GPU Performance Calculator
Explore LLM inference benchmarks across GPU types and estimate hardware requirements for your model.
Benchmark Glossary
Definitions for the metrics reported by vLLM and SGLang benchmark runs and shown across these dashboards.
Request counts
- Successful requests
- Requests that completed end-to-end without error. Throughput numbers are computed only over these — survivor-only rates can flatter unstable configs.
- Failed requests
- Requests the server failed to complete (timeouts, OOM, errors). A non-zero count is a signal that the displayed throughput does not reflect the full offered load.
- num_prompts
- Total number of requests sent during the run. The success ratio is successful / num_prompts.

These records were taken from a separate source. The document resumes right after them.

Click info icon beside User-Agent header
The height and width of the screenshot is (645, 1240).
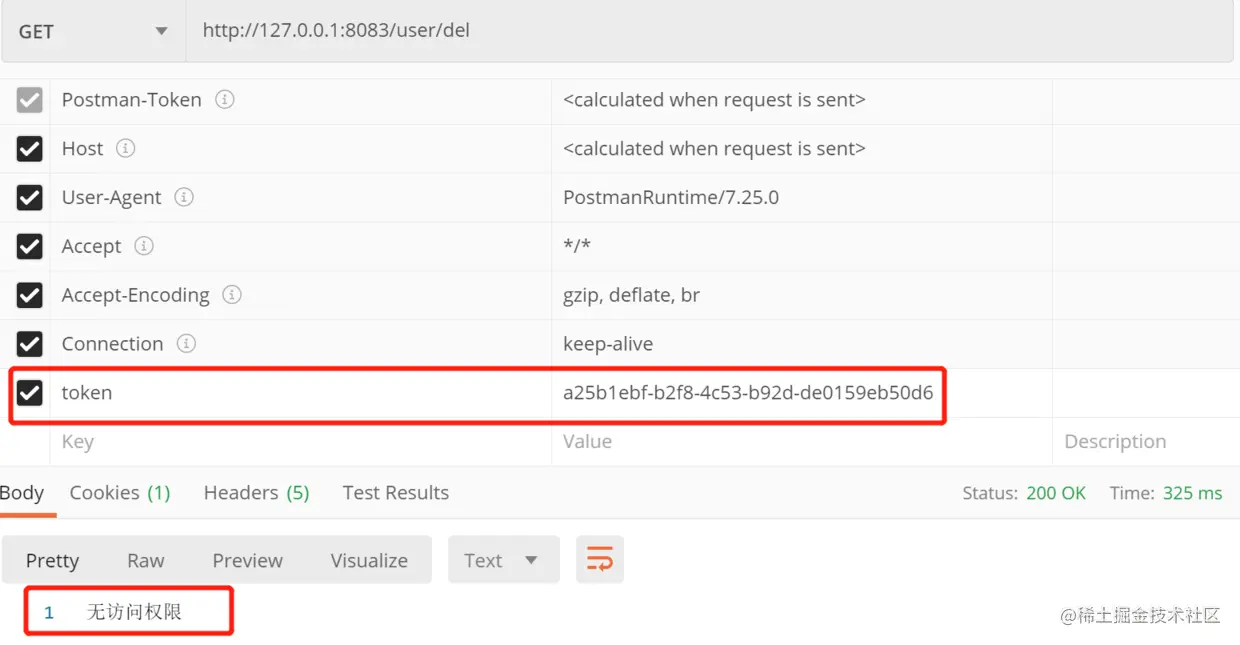coord(184,197)
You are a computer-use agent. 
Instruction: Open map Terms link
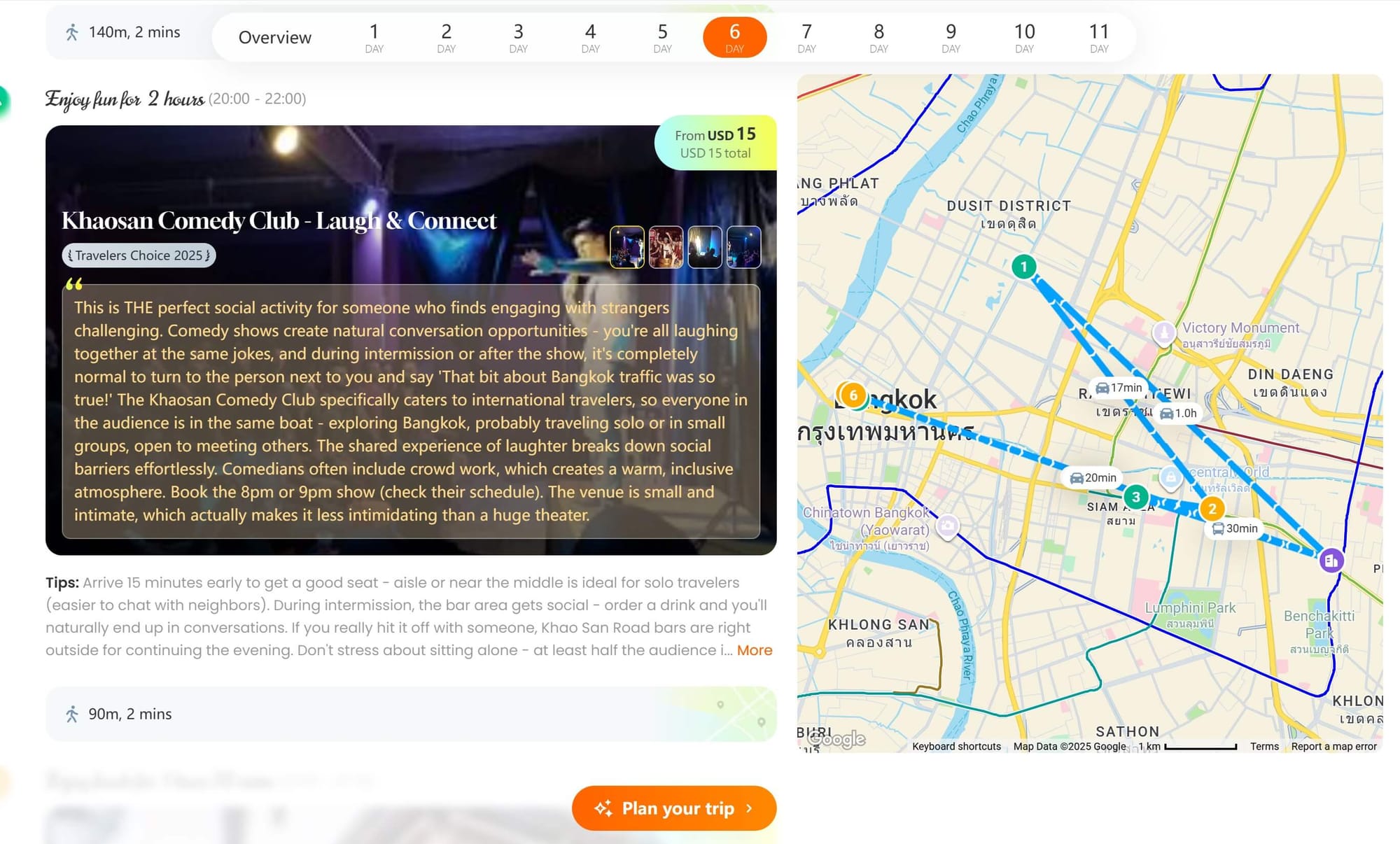click(x=1264, y=746)
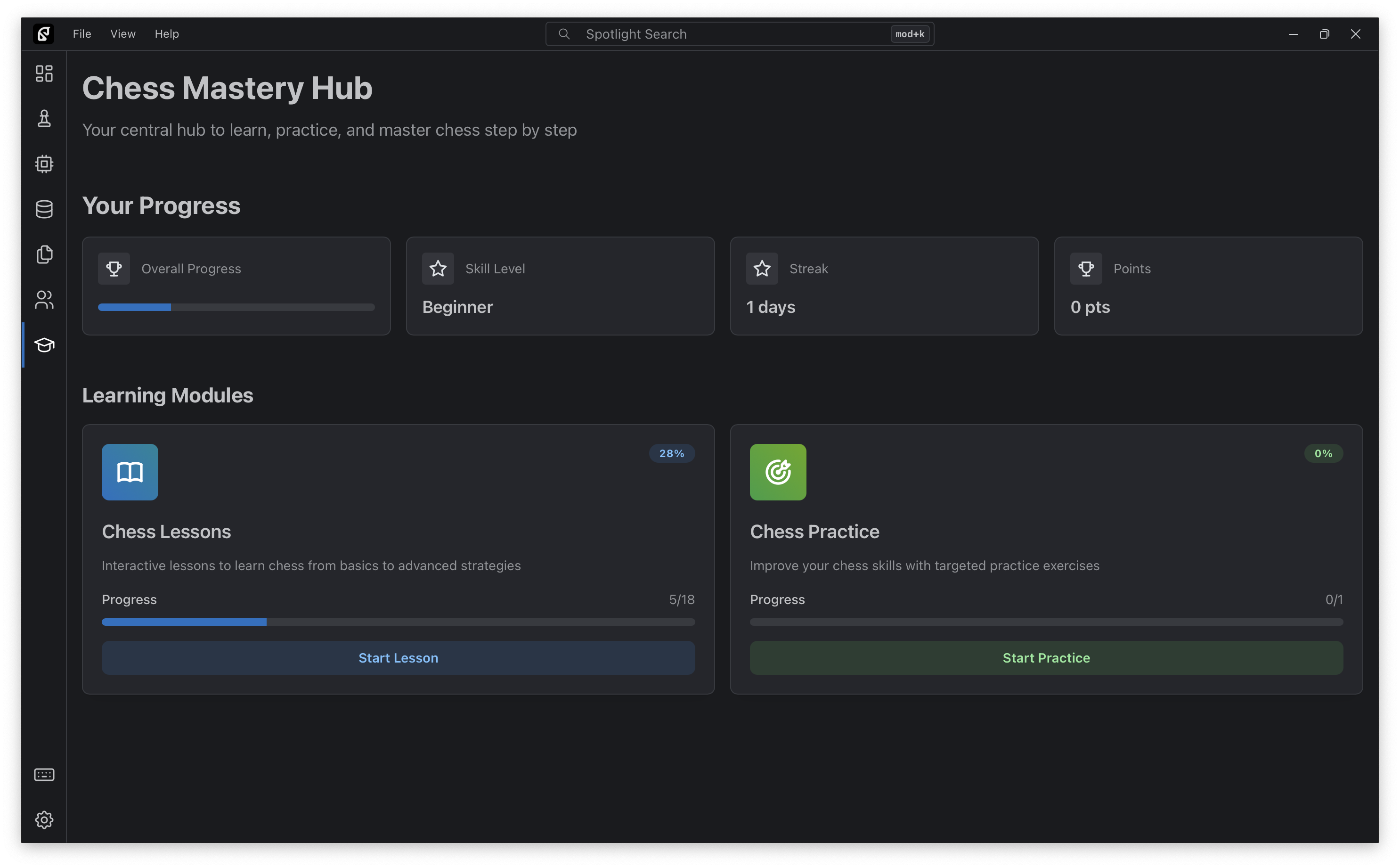Click the Chess Lessons progress bar
Screen dimensions: 1400x868
tap(398, 622)
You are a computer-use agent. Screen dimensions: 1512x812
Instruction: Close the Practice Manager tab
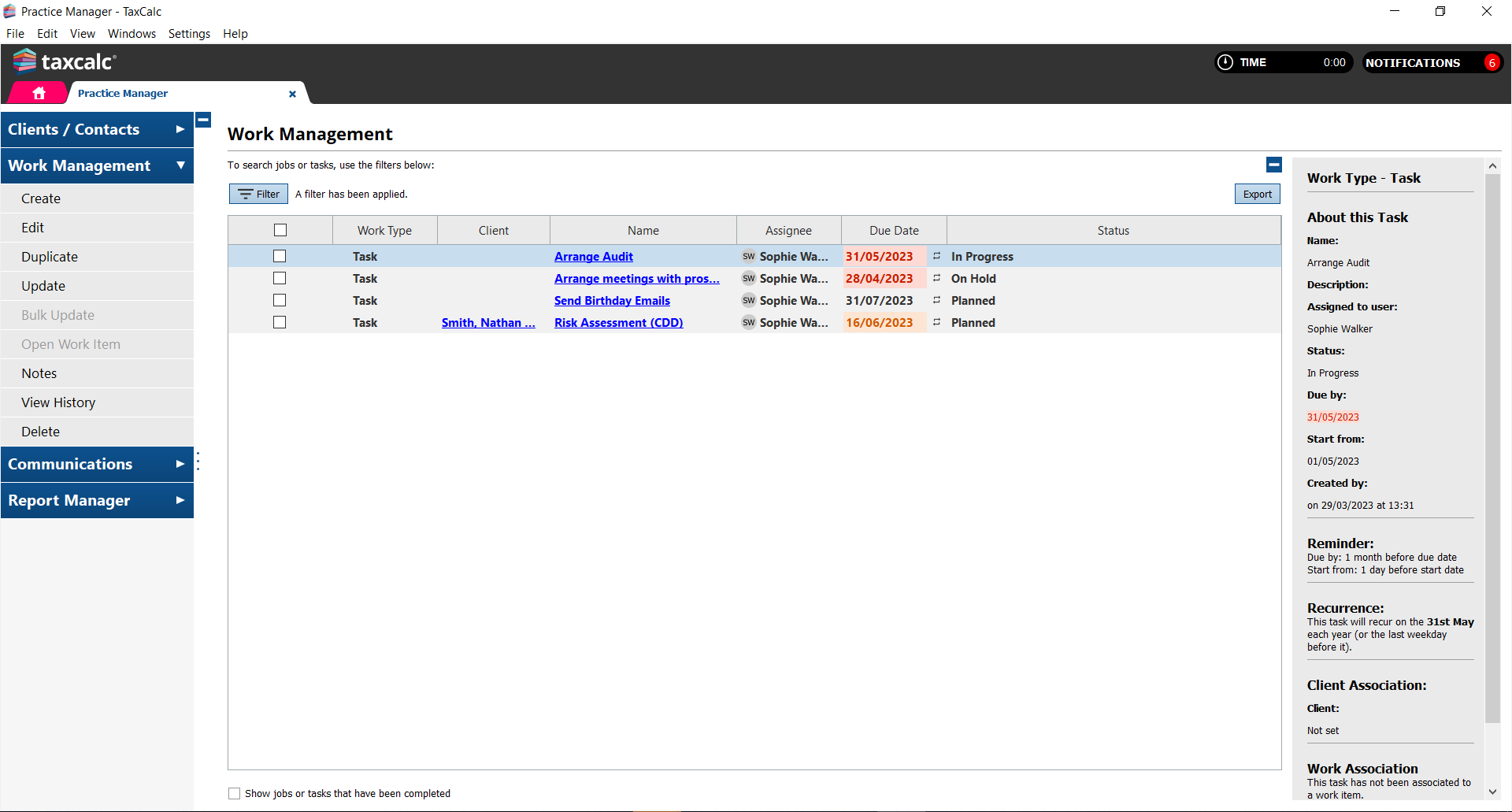click(x=292, y=94)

- Maximum request concurrencyConc
- Cap on in-flight requests to the server during the run. The benchmark client never exceeds this number simultaneously.
- Peak concurrent requests
- Largest number of requests actually in flight at any sampled instant. Can be slightly higher than max concurrency due to sampling.
- Benchmark duration (s)
- Wall-clock seconds the benchmark spent issuing and collecting requests. Throughput rates are total tokens divided by this duration.
Throughput
Critical distinction: output token throughput measures generation speed (decode), while total token throughput bundles input (prefill) tokens with output tokens. Prefill is much faster than decode, so total throughput inflates the number and is misleading as a "how fast does it answer" or "$/generated token" metric.
- Output token throughput (tok/s)
- Generated tokens per second across all successful requests. Use this for user-facing speed and $/output-token cost.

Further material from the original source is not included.